Page extract:
The Norwegians wanted the end of the union with Denmark to lead to independence, and to this end they developed their own constituion. Today, 17th May is Constitution Day in Norway. Not just any constitution day, but the 200th anniversary of the proclamation of Norway’s constitution. What is most interesting from our perspective in Scotland and the rest of the UK is that to celebrate this historic 200th anniversary, the Norwegians invited Mogens Lykketoft, the current speaker of the Danish parliament, to come to Oslo and give a speech in the Norwegian Parliament. Only the second non Norwegian to be so invited. The other was Winston Churchill.

Mr Lykketoft’s speech is a wonderful expression of how the relations between two countries that were once united can improve and blossom with the independence of both. Moridura has kindly provided a translation of the speech, which you can read in full here.  I just want to pick out a couple of points from this speech which I think are most relevant to us, not just in Scotland, but to our friends in the rest of the UK.

  • Today – 200 years after our divorce – Danes and Norwegians have at least just as much in common as we did back then when we were a common realm. Our mutual relationship is far more equal. (Note that Mr Lykketoft does not shy away from using the divorce word)
  • We hold no mutual mistrust and we make it a premise that the people of the sister country think, believe and act as we do ourselves. This immediate understanding, a stronger case of which is unlikely to be found between other nations in the world….

Instructions to follow:
Carry on the piece about Norway's constitutional bicentenary and the Danish parliamentary speaker's speech in Oslo, picking up right after its final sentence.

Material provided:
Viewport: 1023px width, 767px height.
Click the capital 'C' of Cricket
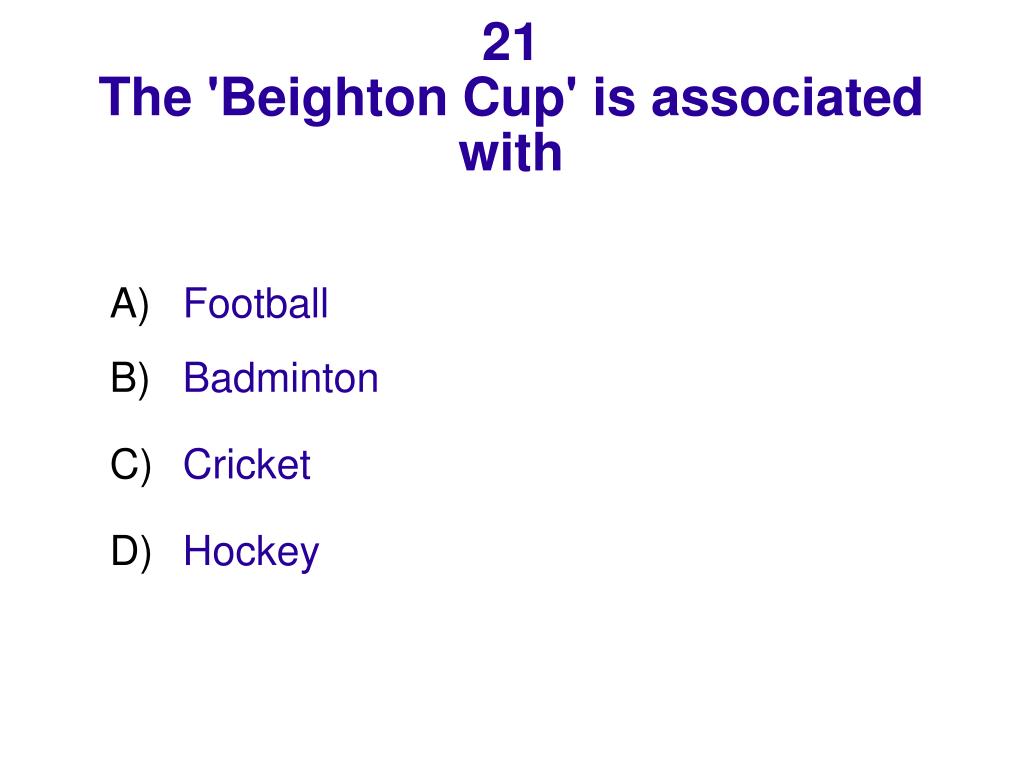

Task answer:
  • (this immediate understanding) is based on
  1. that we so easily understand each other’s speech,
  2. that we are deeply shaped by the common history and  culture,
  3. that we socially, economically and politically has so much in common and
  4. that we trade a lot more between ourselves than with the rest of the world.

Mr Lykketoft in his speech on behalf of the Danish people to the people of Norway shows all of us the way forward. There is little, if anything, that unites the people of Denmark and Norway that does not also apply to the people of Scotland and the rest of the UK. Yet as Mr Lykketoft makes abundantly clear, this relationship has prospered with independence and is now a more equal one. Let us hope that when Scotland does become independent, we do not have to wait 200 years for the speaker of the Westminster parliament to come to Edinburgh and say to all of us: Congratulations Scotland!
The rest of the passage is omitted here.